Calendar (New Style) Act 1750

Résumé
The Calendar (New Style) Act 1750 (24 Geo. 2. c. 23), also known as Chesterfield's Act or (in American usage) the British Calendar Act of 1751, is an Act of the Parliament of Great Britain. Its purpose was for Great Britain and the British Empire to adopt the Gregorian calendar (in effect). The Act also rectified other dating anomalies, such as changing the start of the legal year from 25 March to 1 January. The Act elided eleven days from September 1752. It ordered that religious feast days be held on their traditional dates—for example, Christmas Day remained on 25 December. (Easter is a moveable feast: the Act specifies how its date should be calculated.) It ordered that civil and market days be moved forward in the calendar by eleven days—for example the quarter days on which rent was due, salaries paid and new labour contracts agreed—so that no-one should gain or lose by the change and that markets match the agricultural season; it is for this reason that the UK tax year ends on 5 April, being eleven days on from the original quarter-day of 25 March.
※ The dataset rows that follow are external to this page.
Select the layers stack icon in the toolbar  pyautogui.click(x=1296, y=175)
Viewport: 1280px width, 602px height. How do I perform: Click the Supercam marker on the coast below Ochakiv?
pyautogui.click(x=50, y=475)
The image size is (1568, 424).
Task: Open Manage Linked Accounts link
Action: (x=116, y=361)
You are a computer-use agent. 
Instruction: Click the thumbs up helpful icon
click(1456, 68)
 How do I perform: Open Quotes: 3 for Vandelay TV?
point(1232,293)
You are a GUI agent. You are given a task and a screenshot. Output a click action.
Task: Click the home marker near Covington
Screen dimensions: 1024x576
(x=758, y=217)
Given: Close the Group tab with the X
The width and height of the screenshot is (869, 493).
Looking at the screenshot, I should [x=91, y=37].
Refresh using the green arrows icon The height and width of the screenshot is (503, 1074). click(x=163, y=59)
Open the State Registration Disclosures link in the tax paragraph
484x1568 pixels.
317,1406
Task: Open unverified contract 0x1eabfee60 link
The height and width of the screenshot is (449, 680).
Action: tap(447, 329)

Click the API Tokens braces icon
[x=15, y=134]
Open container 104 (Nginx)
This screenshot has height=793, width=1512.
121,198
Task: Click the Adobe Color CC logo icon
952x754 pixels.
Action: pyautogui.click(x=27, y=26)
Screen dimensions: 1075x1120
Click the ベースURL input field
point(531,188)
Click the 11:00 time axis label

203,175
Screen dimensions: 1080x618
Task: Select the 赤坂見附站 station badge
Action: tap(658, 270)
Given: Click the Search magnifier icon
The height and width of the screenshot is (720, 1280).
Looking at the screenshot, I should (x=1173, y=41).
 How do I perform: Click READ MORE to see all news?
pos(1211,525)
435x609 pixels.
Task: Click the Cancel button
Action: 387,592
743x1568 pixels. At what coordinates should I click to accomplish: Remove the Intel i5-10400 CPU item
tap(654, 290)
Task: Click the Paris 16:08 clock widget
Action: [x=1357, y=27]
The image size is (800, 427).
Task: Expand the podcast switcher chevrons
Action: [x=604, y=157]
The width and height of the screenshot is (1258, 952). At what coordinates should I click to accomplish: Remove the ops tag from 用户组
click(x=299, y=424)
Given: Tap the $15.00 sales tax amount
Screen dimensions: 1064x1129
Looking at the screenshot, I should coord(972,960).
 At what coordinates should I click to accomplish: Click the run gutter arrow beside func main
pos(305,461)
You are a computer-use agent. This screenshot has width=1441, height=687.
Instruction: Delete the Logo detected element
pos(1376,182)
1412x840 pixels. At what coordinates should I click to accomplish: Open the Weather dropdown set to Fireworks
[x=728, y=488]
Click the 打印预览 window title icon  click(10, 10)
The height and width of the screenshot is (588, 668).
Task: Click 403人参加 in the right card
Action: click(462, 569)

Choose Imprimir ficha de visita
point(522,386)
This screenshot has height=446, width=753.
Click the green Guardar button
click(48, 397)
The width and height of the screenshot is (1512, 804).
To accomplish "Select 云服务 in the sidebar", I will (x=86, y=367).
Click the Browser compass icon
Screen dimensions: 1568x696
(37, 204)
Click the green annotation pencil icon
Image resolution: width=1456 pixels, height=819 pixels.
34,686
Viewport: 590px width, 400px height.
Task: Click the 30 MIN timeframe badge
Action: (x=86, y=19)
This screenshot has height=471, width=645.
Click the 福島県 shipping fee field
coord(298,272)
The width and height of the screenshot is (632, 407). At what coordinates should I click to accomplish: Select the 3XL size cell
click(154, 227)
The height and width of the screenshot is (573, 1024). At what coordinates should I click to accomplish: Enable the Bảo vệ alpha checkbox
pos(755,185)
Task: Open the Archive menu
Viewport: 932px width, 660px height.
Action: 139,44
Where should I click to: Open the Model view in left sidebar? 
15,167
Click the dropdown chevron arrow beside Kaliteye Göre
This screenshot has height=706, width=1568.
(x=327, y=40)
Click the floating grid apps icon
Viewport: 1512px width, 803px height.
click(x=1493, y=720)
In summary, the Act has three key elements: It acknowledges the practical difficulties created for England by its traditional practice of beginning the year on 25 March, when common practice among its people, as well as legal and common usage in Scotland (since 1600) and most of Europe, was to begin the year on 1 January. Accordingly, the Act provided that "all His Majesty's Dominions" would cease this tradition from the end of December 1751, such that the following day would be 1 January 1752. It acknowledges that the Julian calendar still in use in Great Britain and its Dominions had been found to be inaccurate, and that most of Europe had already adopted an (unnamed) revised calendar. The Julian calendar was eleven days behind this 'New Style' calendar. With this Act, therefore, Britain implicitly adopted the Gregorian calendar. To do so, it ordered that eleven calendar days be skipped in September 1752 and that centennial years no longer be leap years unless divisible by 400.